▶ WORK TO BE COMPLETED
Look through the entries below and report every line that has "agent".

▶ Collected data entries
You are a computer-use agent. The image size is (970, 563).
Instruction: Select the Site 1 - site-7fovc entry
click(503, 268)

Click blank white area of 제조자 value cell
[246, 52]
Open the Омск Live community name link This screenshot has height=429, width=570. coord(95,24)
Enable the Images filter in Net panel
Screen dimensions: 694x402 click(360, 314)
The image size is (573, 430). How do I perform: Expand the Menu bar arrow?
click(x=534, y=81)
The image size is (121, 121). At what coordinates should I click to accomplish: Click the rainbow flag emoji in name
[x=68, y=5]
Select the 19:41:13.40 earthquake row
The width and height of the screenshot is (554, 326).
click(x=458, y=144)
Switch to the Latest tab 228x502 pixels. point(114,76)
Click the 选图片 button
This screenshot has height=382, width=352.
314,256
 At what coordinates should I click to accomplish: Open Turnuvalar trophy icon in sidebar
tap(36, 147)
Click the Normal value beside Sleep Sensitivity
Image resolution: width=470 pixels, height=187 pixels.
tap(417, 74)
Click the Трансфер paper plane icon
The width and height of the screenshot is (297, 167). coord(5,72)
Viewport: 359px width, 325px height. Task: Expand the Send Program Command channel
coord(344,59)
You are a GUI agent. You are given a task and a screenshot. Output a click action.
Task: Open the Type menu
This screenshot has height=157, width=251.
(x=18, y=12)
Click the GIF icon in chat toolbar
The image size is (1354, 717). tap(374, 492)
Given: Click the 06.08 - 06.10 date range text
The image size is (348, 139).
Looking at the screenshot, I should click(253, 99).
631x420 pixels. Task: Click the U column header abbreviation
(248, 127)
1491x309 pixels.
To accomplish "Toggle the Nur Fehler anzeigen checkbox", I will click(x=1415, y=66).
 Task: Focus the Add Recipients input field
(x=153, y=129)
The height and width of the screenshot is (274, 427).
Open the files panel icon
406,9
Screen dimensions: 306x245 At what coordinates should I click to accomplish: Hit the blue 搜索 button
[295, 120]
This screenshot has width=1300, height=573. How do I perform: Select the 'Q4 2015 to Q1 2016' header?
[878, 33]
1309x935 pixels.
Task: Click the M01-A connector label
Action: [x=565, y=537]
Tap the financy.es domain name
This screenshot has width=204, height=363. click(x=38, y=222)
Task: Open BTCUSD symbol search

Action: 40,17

▶ EXPECTED ANSWER
You are a computer-use agent. The image size is (970, 563).
You are a GUI agent. You are given a task and a screenshot. Output a click action.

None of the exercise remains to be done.